(The problem): Can you copy every one of the entries below, reproducing each line word for word?

(Provided information):
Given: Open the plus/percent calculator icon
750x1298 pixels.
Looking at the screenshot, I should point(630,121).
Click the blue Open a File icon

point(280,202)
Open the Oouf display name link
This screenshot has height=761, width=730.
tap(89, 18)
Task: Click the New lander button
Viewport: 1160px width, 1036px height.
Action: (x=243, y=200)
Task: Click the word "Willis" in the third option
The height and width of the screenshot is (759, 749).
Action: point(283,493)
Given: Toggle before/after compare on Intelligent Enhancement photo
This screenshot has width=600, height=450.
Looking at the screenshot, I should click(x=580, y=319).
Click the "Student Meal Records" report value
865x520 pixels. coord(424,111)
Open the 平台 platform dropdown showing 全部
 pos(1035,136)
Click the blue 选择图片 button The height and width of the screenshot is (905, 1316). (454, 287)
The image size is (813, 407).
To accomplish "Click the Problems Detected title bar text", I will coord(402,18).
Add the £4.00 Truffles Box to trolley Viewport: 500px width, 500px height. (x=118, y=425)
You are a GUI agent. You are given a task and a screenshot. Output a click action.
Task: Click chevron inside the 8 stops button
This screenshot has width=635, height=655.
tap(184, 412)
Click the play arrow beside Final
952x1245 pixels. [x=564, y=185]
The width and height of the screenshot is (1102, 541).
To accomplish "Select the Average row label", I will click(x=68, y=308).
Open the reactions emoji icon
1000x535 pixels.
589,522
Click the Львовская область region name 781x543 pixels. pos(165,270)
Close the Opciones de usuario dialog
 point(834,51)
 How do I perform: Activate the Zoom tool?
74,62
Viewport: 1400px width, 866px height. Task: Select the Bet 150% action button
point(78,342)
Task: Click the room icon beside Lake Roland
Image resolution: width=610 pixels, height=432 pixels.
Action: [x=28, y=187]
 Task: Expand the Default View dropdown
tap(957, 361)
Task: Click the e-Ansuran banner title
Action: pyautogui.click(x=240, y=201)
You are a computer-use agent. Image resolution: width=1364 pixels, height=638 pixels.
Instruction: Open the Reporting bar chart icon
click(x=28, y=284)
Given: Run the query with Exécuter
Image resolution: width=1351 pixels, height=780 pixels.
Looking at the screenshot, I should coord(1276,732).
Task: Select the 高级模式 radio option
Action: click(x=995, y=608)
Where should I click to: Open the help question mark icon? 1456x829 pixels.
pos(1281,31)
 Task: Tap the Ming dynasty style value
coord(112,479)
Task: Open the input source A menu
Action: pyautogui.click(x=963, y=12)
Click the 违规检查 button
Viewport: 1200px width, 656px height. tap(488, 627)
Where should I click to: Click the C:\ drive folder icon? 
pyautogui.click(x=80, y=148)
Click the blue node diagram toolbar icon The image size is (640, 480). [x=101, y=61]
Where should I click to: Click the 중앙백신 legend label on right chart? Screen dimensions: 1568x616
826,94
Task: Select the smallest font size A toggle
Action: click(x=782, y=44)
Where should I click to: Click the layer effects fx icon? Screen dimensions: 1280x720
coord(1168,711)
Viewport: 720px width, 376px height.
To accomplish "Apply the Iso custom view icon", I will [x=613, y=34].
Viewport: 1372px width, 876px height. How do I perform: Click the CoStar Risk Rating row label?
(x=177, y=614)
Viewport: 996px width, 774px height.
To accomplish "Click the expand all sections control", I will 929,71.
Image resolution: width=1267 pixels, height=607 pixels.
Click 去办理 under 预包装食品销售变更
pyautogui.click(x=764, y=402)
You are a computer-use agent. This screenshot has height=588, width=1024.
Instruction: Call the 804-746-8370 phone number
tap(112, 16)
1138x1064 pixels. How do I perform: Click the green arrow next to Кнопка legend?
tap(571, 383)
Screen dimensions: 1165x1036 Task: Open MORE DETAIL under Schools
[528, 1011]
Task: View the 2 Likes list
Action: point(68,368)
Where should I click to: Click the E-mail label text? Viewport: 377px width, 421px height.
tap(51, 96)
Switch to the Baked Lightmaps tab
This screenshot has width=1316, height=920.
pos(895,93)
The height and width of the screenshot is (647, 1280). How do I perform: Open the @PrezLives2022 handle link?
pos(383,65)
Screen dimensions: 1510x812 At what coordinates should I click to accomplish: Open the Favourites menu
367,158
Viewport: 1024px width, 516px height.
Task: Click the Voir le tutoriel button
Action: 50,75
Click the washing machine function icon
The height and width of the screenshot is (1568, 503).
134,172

(Expected answer):
Given: Open the plus/percent calculator icon
750x1298 pixels.
Looking at the screenshot, I should point(630,121).
Click the blue Open a File icon

point(280,202)
Open the Oouf display name link
This screenshot has height=761, width=730.
tap(89, 18)
Task: Click the New lander button
Viewport: 1160px width, 1036px height.
Action: (x=243, y=200)
Task: Click the word "Willis" in the third option
The height and width of the screenshot is (759, 749).
Action: point(283,493)
Given: Toggle before/after compare on Intelligent Enhancement photo
This screenshot has width=600, height=450.
Looking at the screenshot, I should click(x=580, y=319).
Click the "Student Meal Records" report value
865x520 pixels. coord(424,111)
Open the 平台 platform dropdown showing 全部
 pos(1035,136)
Click the blue 选择图片 button The height and width of the screenshot is (905, 1316). (454, 287)
The image size is (813, 407).
To accomplish "Click the Problems Detected title bar text", I will coord(402,18).
Add the £4.00 Truffles Box to trolley Viewport: 500px width, 500px height. (x=118, y=425)
You are a GUI agent. You are given a task and a screenshot. Output a click action.
Task: Click chevron inside the 8 stops button
This screenshot has width=635, height=655.
tap(184, 412)
Click the play arrow beside Final
952x1245 pixels. [x=564, y=185]
The width and height of the screenshot is (1102, 541).
To accomplish "Select the Average row label", I will click(x=68, y=308).
Open the reactions emoji icon
1000x535 pixels.
589,522
Click the Львовская область region name 781x543 pixels. pos(165,270)
Close the Opciones de usuario dialog
 point(834,51)
 How do I perform: Activate the Zoom tool?
74,62
Viewport: 1400px width, 866px height. Task: Select the Bet 150% action button
point(78,342)
Task: Click the room icon beside Lake Roland
Image resolution: width=610 pixels, height=432 pixels.
Action: [x=28, y=187]
 Task: Expand the Default View dropdown
tap(957, 361)
Task: Click the e-Ansuran banner title
Action: pyautogui.click(x=240, y=201)
You are a computer-use agent. Image resolution: width=1364 pixels, height=638 pixels.
Instruction: Open the Reporting bar chart icon
click(x=28, y=284)
Given: Run the query with Exécuter
Image resolution: width=1351 pixels, height=780 pixels.
Looking at the screenshot, I should coord(1276,732).
Task: Select the 高级模式 radio option
Action: click(x=995, y=608)
Where should I click to: Open the help question mark icon? 1456x829 pixels.
pos(1281,31)
 Task: Tap the Ming dynasty style value
coord(112,479)
Task: Open the input source A menu
Action: pyautogui.click(x=963, y=12)
Click the 违规检查 button
Viewport: 1200px width, 656px height. tap(488, 627)
Where should I click to: Click the C:\ drive folder icon? 
pyautogui.click(x=80, y=148)
Click the blue node diagram toolbar icon The image size is (640, 480). [x=101, y=61]
Where should I click to: Click the 중앙백신 legend label on right chart? Screen dimensions: 1568x616
826,94
Task: Select the smallest font size A toggle
Action: click(x=782, y=44)
Where should I click to: Click the layer effects fx icon? Screen dimensions: 1280x720
coord(1168,711)
Viewport: 720px width, 376px height.
To accomplish "Apply the Iso custom view icon", I will [x=613, y=34].
Viewport: 1372px width, 876px height. How do I perform: Click the CoStar Risk Rating row label?
(x=177, y=614)
Viewport: 996px width, 774px height.
To accomplish "Click the expand all sections control", I will 929,71.
Image resolution: width=1267 pixels, height=607 pixels.
Click 去办理 under 预包装食品销售变更
pyautogui.click(x=764, y=402)
You are a computer-use agent. This screenshot has height=588, width=1024.
Instruction: Call the 804-746-8370 phone number
tap(112, 16)
1138x1064 pixels. How do I perform: Click the green arrow next to Кнопка legend?
tap(571, 383)
Screen dimensions: 1165x1036 Task: Open MORE DETAIL under Schools
[528, 1011]
Task: View the 2 Likes list
Action: point(68,368)
Where should I click to: Click the E-mail label text? Viewport: 377px width, 421px height.
tap(51, 96)
Switch to the Baked Lightmaps tab
This screenshot has width=1316, height=920.
pos(895,93)
The height and width of the screenshot is (647, 1280). How do I perform: Open the @PrezLives2022 handle link?
pos(383,65)
Screen dimensions: 1510x812 At what coordinates should I click to accomplish: Open the Favourites menu
367,158
Viewport: 1024px width, 516px height.
Task: Click the Voir le tutoriel button
Action: 50,75
Click the washing machine function icon
The height and width of the screenshot is (1568, 503).
134,172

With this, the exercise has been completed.